== PAGE TEXT

We drove up the Fraser Canyon this morning on the first day of a little road trip in service to the novella I’m currently at work on. What am I looking for exactly? I always say I have no idea but I’ll know when I find it. The novella is set partly in Lytton in the late 1970s. And in many ways the communities along the Fraser Canyon haven’t changed much. When the Coquihalla Highway opened in 1986, people predicted that the small towns along the length of the TransCanada highway from Hope to Cache Creek would suffer. And they did. Yale, Boston Bar, Lytton, Spences Bridge — places with interesting and vital history, with quirky restaurants and funky auto-courts, with ice-cream stands and old-fashioned service stations. We like to drive this route, particularly this time of year. The river is sinuous, the sage is pungent, fishermen stand in hip-waders in the eddies, hoping for steelhead.

====

REQUIREMENTS:
1. According to the Fraser Canyon passage, in what year did the Coquihalla Highway open?
2. Name every town or community mentioned in the Fraser Canyon passage.
3. Please repeat the Fraser Canyon passage word for word from "We drove up" to "hoping for steelhead.".
Answer from the Fraser Canyon passage alone, without outside knowledge.

== AVAILABLE DATA

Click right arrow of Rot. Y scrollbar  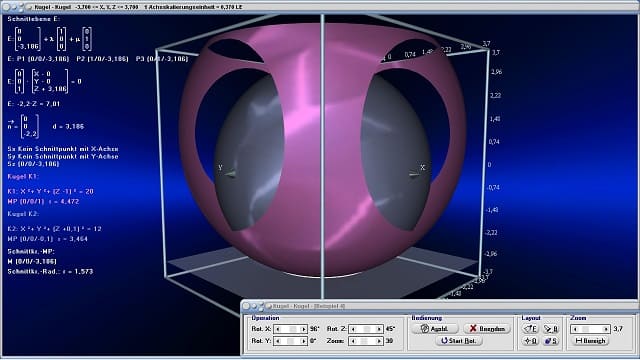click(303, 341)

====

SOLUTIONS BELOW:
1. 1986

2. Lytton, Hope, Cache Creek, Yale, Boston Bar, Spences Bridge

3.
We drove up the Fraser Canyon this morning on the first day of a little road trip in service to the novella I’m currently at work on. What am I looking for exactly? I always say I have no idea but I’ll know when I find it. The novella is set partly in Lytton in the late 1970s. And in many ways the communities along the Fraser Canyon haven’t changed much. When the Coquihalla Highway opened in 1986, people predicted that the small towns along the length of the TransCanada highway from Hope to Cache Creek would suffer. And they did. Yale, Boston Bar, Lytton, Spences Bridge — places with interesting and vital history, with quirky restaurants and funky auto-courts, with ice-cream stands and old-fashioned service stations. We like to drive this route, particularly this time of year. The river is sinuous, the sage is pungent, fishermen stand in hip-waders in the eddies, hoping for steelhead.